#### EXCERPT TO READ
The passage from a plumulaceous to a pennaceous feather during evolution was a potential consequence derived from the evolution of the morphogenetic mechanism of barb ridge formation (Fig. 15A,A1,B,B1). The rapid formation of barb ridges in embryonic feathers generally impedes their fusion before they reach the collar region: therefore, no branching is formed and barbs remain separate (Fig. 15A,A1). Clearly, an alteration in the timing of barb ridge morphogenesis, or the prevalence of one barb ridge over the others, can determine the fusion of barb ridges before they reach the collar region (Fig. 15B). The point of fusion of barb ridges creates a larger barb ridge, the rachis (Hoosker, 1936), and eventually the formation of a pennaceous feather (Fig. 15B,B1). The inability of barb ridges of embryonic feathers to reach a potential rachis impedes the formation of a pennaceous vane. The inherent potential for fusion of barb ridges is shown in some embryonic feathers where barb ridges fuse before reaching the collar. In these cases some branching with a very short rachis is produced (Lucas & Stettenheim, 1972; Sengel, 1975; Harris et al. 2002).
As a consequence of the morphogenetic process of barb ridge formation, barbs and barbule are contemporaneously produced within a barb ridge (Figs 13 and 14). This condition suggests that intermediate forms of evolving feathers with only barbs and no barbules (Prum, 1999; Prum & Brush, 2002; Chuong et al. 2003; Wu et al. 2004) should be more carefully considered. In the fossil record of feathers and protofeathers, barbules are not described (Prum & Brush, 2002; Chuong et al. 2003; Kundrat, 2004; Wu et al. 2004). This is probably due to: (1) lack of preserved microscopical details; (2) the axial epidermal structures described are neither protofeathers nor feather remnants, but elongated keratinized structures similar to the bristle filaments of the wild turkey (Lucas & Stettenheim, 1972; Sawyer & Knapp, 2003). In this case, no barb ridges were probably present within these (fossilized) filaments, such that there was (3) alteration of the displacement of subperiderm cells within the barb ridge (Fig. 15A3–A5).
########
#### GIVEN INFORMATION
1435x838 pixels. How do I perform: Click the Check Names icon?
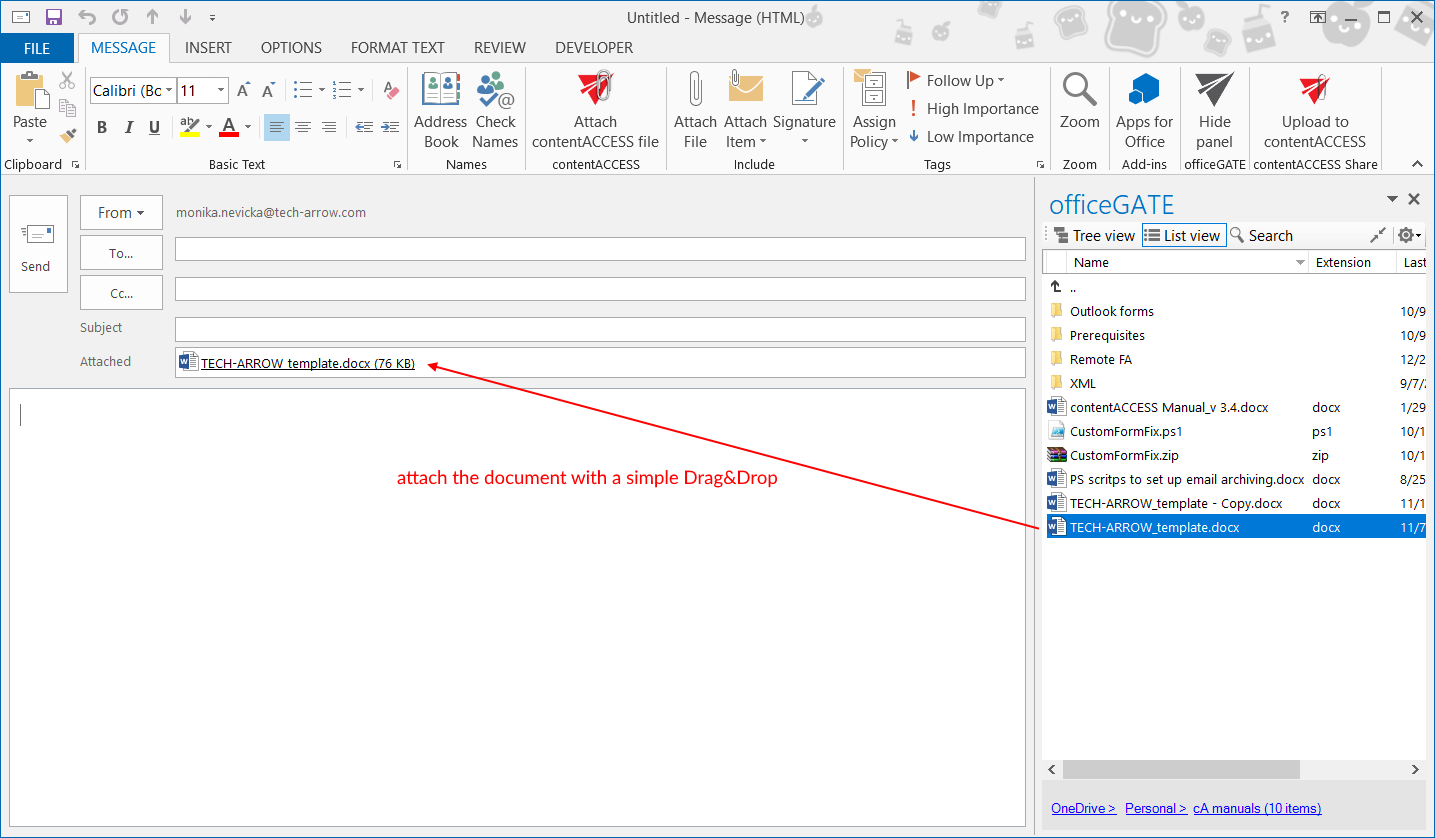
########
EXERCISE INSTRUCTIONS
- 1) According to the feather evolution excerpt, why do barbs in embryonic feathers generally remain separate rather than branching? Answer in one to three sentences.
- 2) Translate this sentence from the feather evolution excerpt into Spanish: "The inability of barb ridges of embryonic feathers to reach a potential rachis impedes the formation of a pennaceous vane."
- 3) Rewrite the paragraph of the feather evolution excerpt beginning "The passage from a plumulaceous to a pennaceous feather" as a bulleted list that keeps its main facts.
The data above have no connection to the feather evolution excerpt.

ACTIVITY ANSWERS
- 1) Barb ridges in embryonic feathers form rapidly, and this generally prevents them from fusing before they reach the collar region. Without that fusion, no branching forms and the barbs stay separate.

- 2) La incapacidad de las crestas de las barbas de las plumas embrionarias para alcanzar un raquis potencial impide la formación de un vexilo penáceo.

- 3)
- The evolutionary shift from plumulaceous to pennaceous feathers may have resulted from the evolution of the mechanism that forms barb ridges.
- In embryonic feathers, barb ridges form rapidly, which generally prevents them from fusing before reaching the collar region, so no branching forms and barbs stay separate.
- A change in the timing of barb ridge formation, or the dominance of one barb ridge over the others, can cause barb ridges to fuse before reaching the collar.
- Where barb ridges fuse, a larger barb ridge, the rachis, forms, eventually producing a pennaceous feather.
- If barb ridges cannot reach a potential rachis, no pennaceous vane forms.
- Some embryonic feathers show this potential for fusion: their barb ridges fuse before the collar, producing some branching with a very short rachis.